Otro reproche se refiere al lugar donde se desarrollan esas actuaciones, en ocasiones sitios emblemáticos, fáciles de visualizar, pero no verdaderamente necesitados. Se trataría, entonces, de un instrumento de ‘gentrificación’ disfrazado de herramienta para mejora de la comunidad, pero que, en realidad, sólo produce resultados para las clases socioeconómicamente mejor situadas, convirtiéndose en actuaciones elitistas que no representan los intereses de la colectividad. Se produce, así, un efecto rebote cuando esas bienintencionadas mejoras acaban aumentando el valor de la propiedad y, en consecuencia, precipitando el proceso de gentrificación.
Finalmente, su propia naturaleza (bajo coste, espontaneidad en ocasiones) puede jugar en su contra, haciendo que, al percibirse como temporales, como simples experimentos de laboratorio, se degraden rápidamente.
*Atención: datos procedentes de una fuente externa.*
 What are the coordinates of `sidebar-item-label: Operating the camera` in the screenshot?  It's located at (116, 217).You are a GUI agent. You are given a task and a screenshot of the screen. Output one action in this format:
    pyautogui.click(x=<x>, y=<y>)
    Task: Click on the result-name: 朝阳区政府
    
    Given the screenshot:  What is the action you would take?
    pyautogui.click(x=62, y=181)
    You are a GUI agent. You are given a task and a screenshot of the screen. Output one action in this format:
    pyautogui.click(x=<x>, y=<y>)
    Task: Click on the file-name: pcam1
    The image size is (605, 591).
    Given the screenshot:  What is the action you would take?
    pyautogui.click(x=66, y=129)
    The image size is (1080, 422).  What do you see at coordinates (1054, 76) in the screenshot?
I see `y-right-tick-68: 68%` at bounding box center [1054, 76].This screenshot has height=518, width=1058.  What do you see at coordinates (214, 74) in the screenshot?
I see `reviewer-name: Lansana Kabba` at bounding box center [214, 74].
De hecho, frecuentemente son actuaciones que no impiden el tráfico motorizado por completo, sino que, simplemente, lo interrumpen temporalmente o lo dificultan.
Conclusiones
A la vista de cuanto se ha expuesto cabe preguntarse si podrá el urbanismo táctico impulsar el cambio duradero y a largo plazo que necesitan nuestras ciudades para alcanzar los objetivos de sostenibilidad marcados por las distintas agendas. ¿Podrá superar el nivel calle al que actualmente (y, en su mayoría) pertenece? ¿Tiene el potencial transformador necesario para cambiar la estructura urbana tradicional, superando inadecuadas políticas públicas? ¿O se basa más bien en actuaciones superficiales y cortoplacistas, parciales y sobrevaloradas que, a la postre, molestan más que facilitan la movilidad en general y la peatonal en particular?
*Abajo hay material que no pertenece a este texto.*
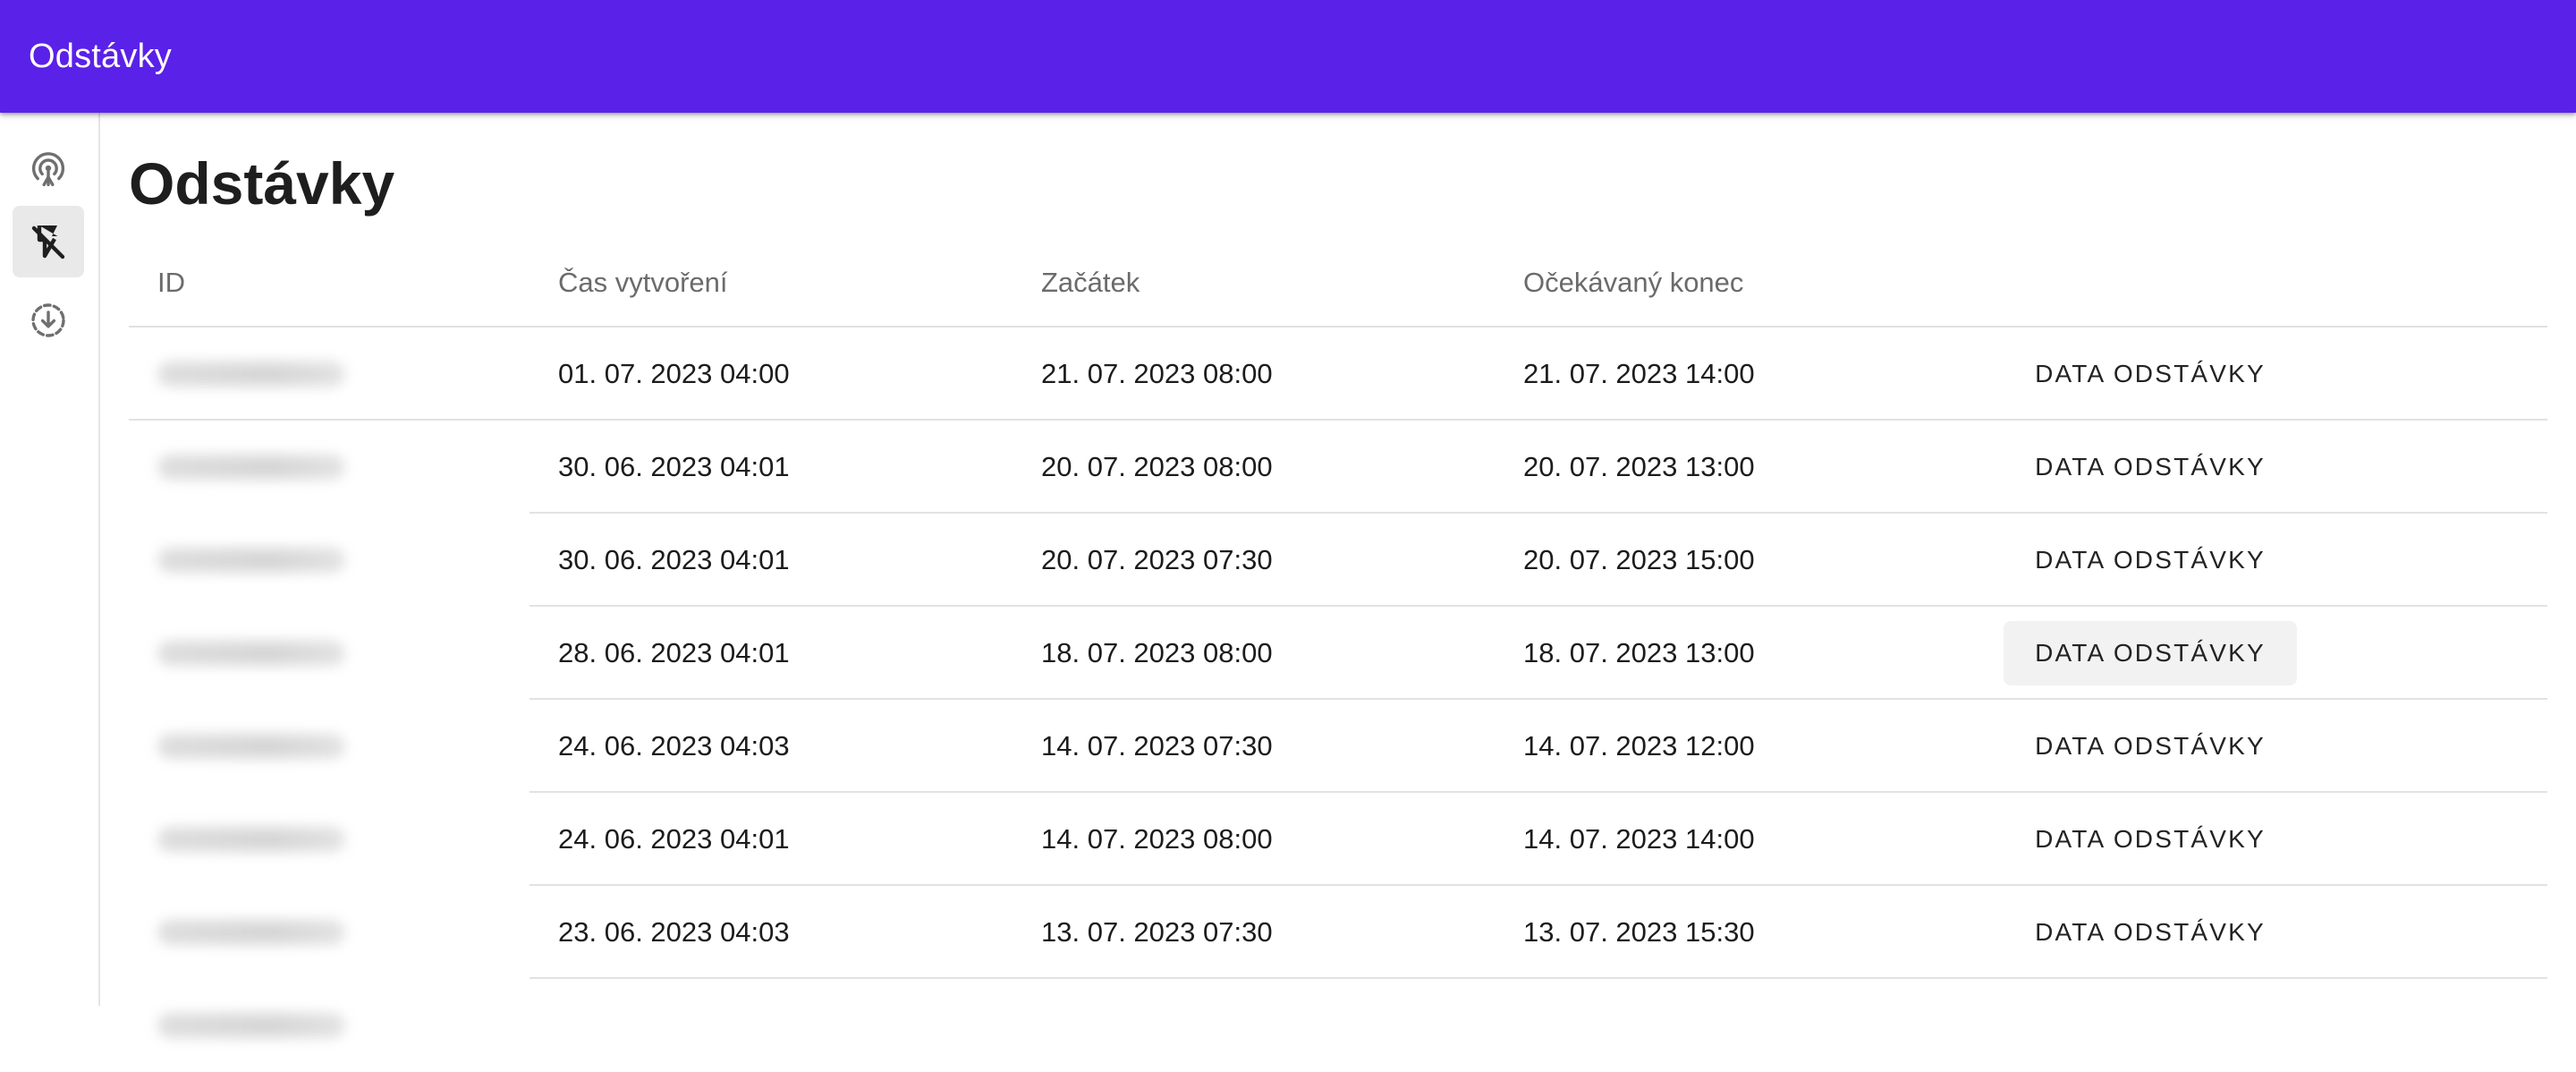 Image resolution: width=2576 pixels, height=1072 pixels. Describe the element at coordinates (171, 283) in the screenshot. I see `header-id: ID` at that location.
Tal vez todas las críticas que se hacen a las intervenciones basadas en el urbanismo táctico no estén exentas de parte de razón, pero, aun admitiéndolo, no se puede desdeñar su indudable capacidad para influir en la forma urbana y en cómo nos movemos por la ciudad, aunque sea a pequeña escala. Que este nivel vaya más allá dependerá de muchas cosas; sobre todo, de la capacidad para mezclar diferentes medidas que operen en combinación con parklets, open streets y demás instrumentos propios de la estrategia. Sabemos, por experiencia, que las medidas aisladas no solucionan los problemas de movilidad que padecen las ciudades, sino que producen en ocasiones un indeseable e indeseado efecto rebote. Es por ello necesario combinar este tipo de urbanismo con movilidad en sentido estricto: potenciar el transporte público, programas de car-sharing, bike-sharing, etc. y, en definitiva, actuaciones que permitan una verdadera transformación, consistente y a largo plazo.